> [Work to be completed]:
Among the entries below, please repeat exactly and only the lines from the line containing "Image resolution: width=571" to the line containing "Given: Open the 长沙市 city dropdown", both lines included.
-.-.-
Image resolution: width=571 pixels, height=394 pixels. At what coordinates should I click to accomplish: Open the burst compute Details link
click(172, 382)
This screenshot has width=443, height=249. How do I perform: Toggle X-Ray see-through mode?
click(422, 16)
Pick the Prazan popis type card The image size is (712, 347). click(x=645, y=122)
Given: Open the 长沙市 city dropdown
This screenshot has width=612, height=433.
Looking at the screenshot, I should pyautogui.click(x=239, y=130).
-.-.-
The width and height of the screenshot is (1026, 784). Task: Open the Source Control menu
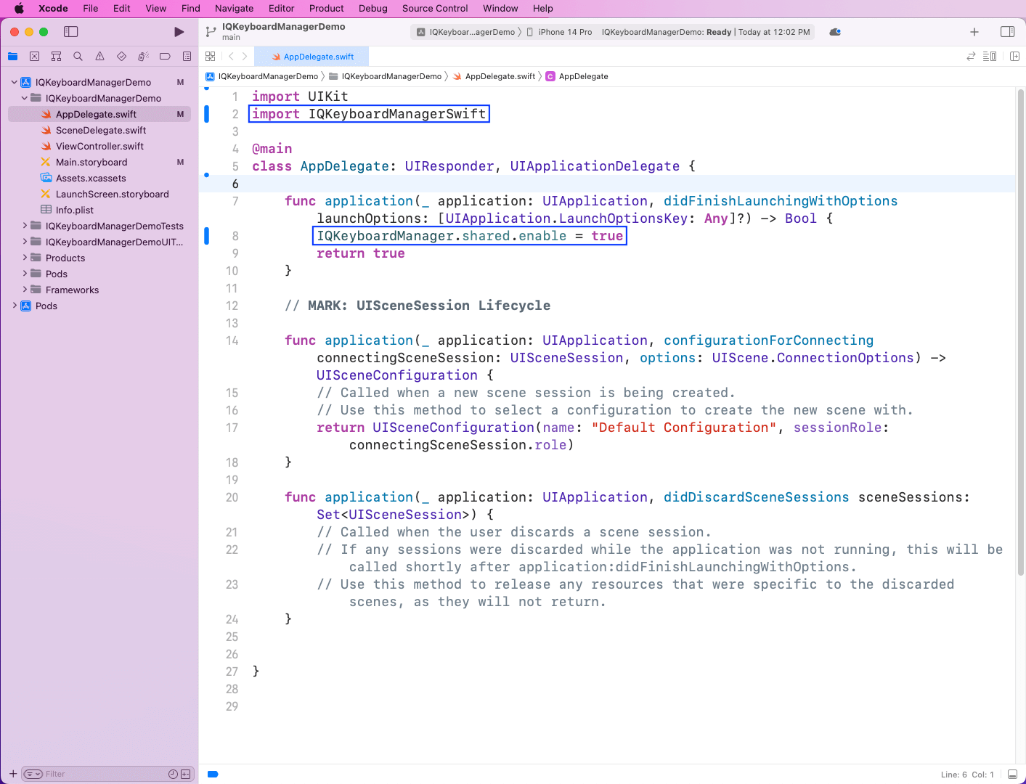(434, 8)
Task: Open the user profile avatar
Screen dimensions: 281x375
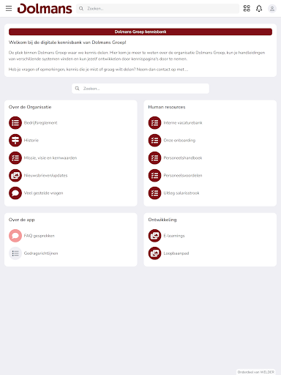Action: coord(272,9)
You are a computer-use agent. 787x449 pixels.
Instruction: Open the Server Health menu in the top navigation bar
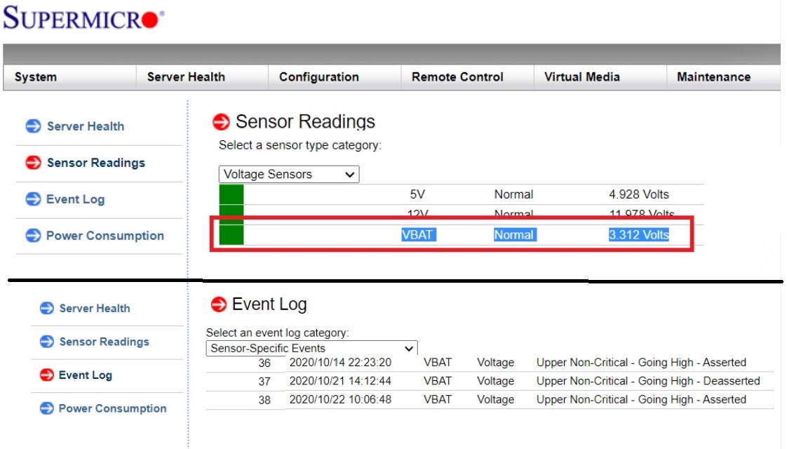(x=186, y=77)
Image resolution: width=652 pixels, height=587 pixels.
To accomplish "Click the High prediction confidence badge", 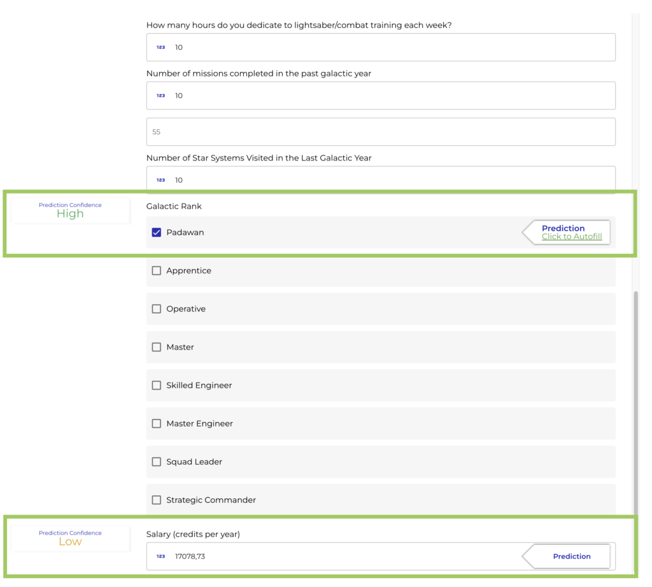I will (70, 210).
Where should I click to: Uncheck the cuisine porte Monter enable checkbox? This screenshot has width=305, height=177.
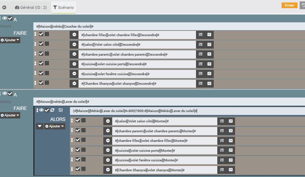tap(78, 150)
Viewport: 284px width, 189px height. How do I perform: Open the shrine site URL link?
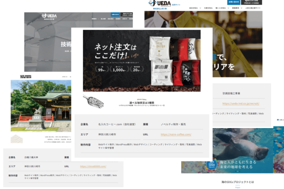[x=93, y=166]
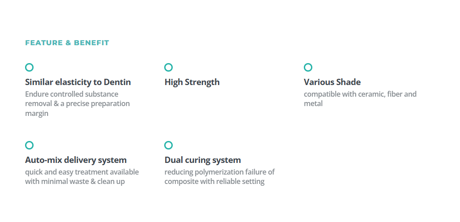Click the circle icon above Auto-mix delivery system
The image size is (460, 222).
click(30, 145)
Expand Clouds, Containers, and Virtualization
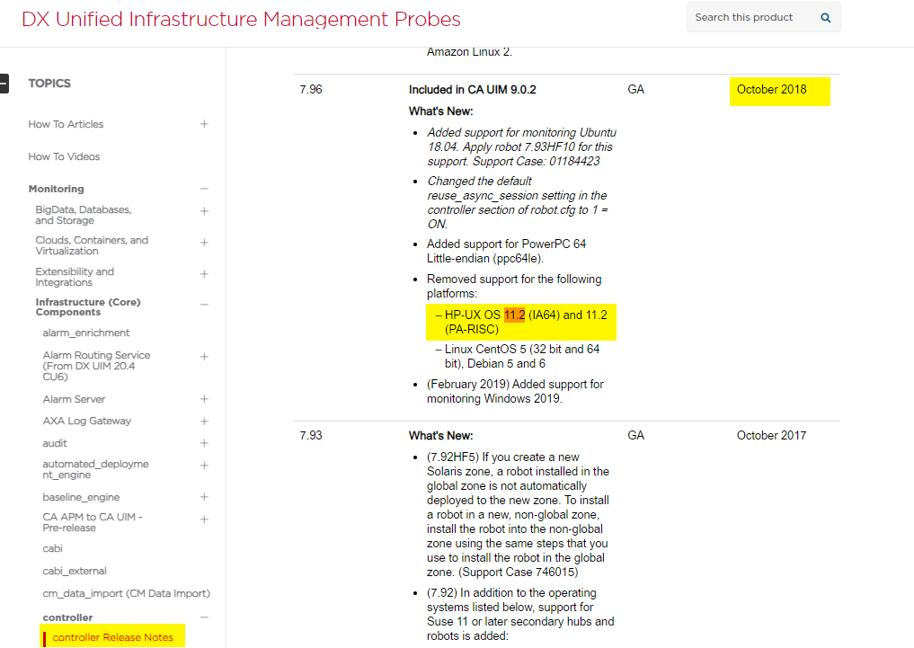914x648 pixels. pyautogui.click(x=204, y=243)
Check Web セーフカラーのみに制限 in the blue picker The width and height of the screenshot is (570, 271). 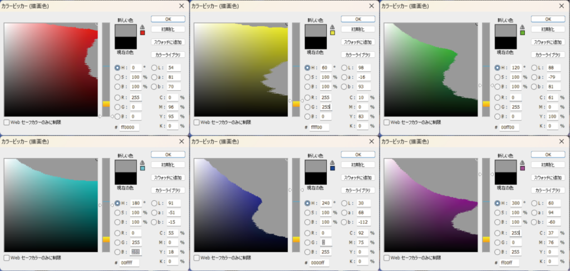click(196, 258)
-.-.-
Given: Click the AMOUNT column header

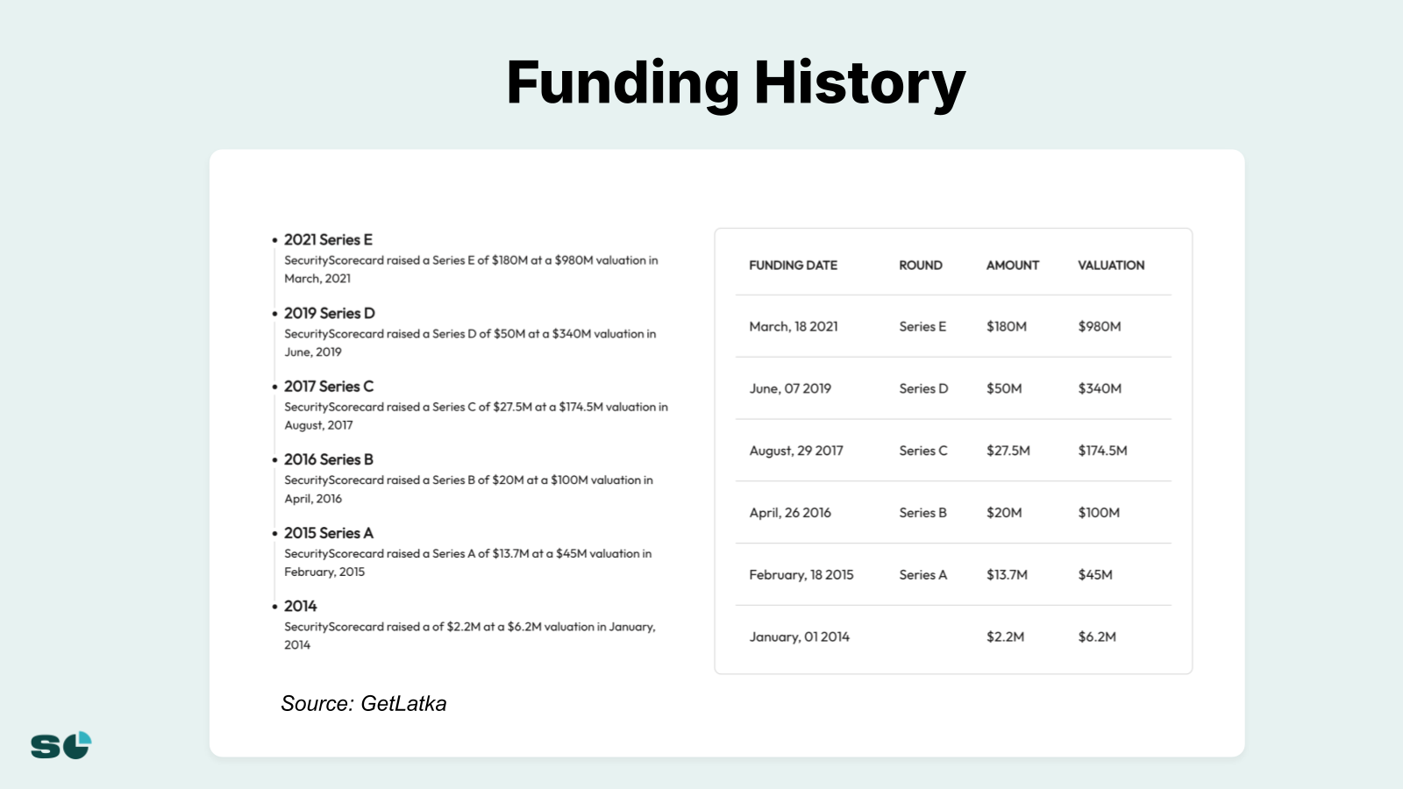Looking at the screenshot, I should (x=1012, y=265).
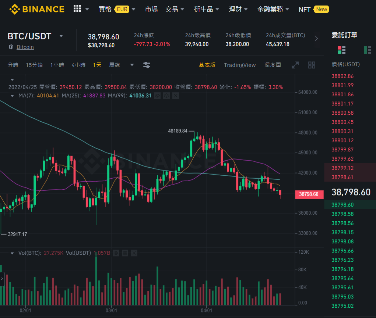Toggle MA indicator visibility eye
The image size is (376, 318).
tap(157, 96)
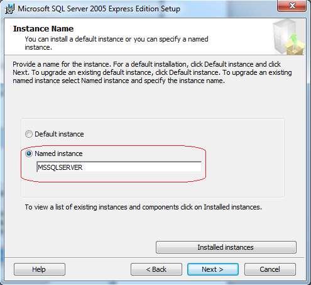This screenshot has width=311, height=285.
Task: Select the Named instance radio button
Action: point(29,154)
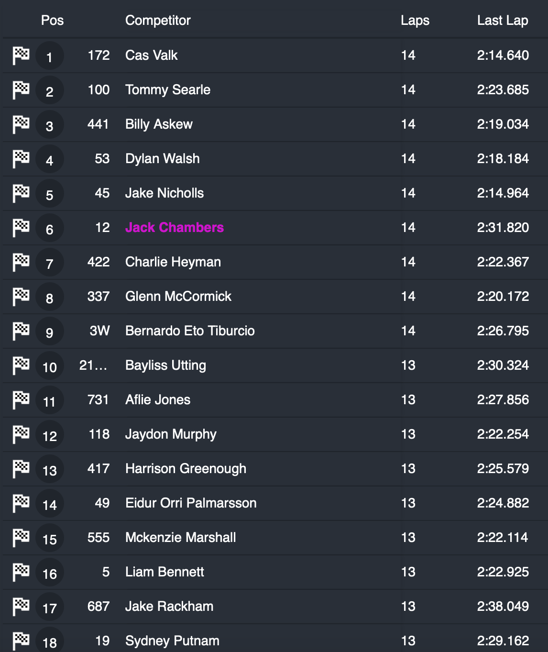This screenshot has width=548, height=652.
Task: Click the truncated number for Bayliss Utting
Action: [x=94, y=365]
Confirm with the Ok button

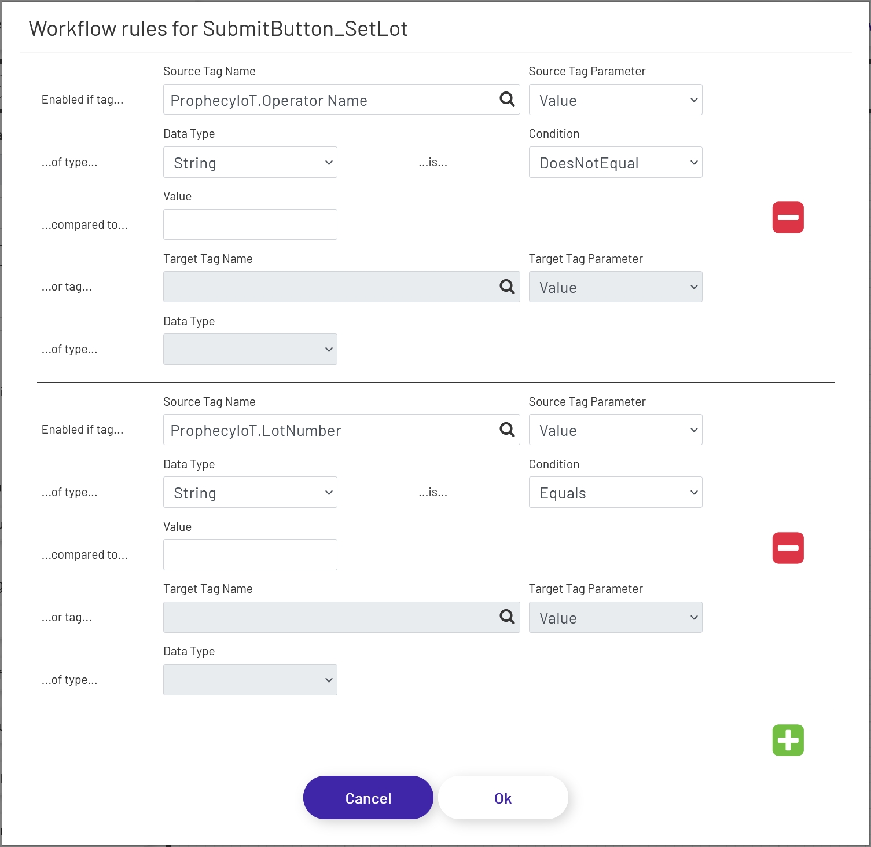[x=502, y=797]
-.-.-
> [Answer space]:
Image resolution: width=571 pixels, height=394 pixels. At what coordinates should I click to accomplish: Open the burst compute Details link
click(172, 382)
This screenshot has width=443, height=249. How do I perform: Toggle X-Ray see-through mode?
click(422, 16)
Pick the Prazan popis type card The image size is (712, 347). click(x=645, y=122)
Given: Open the 长沙市 city dropdown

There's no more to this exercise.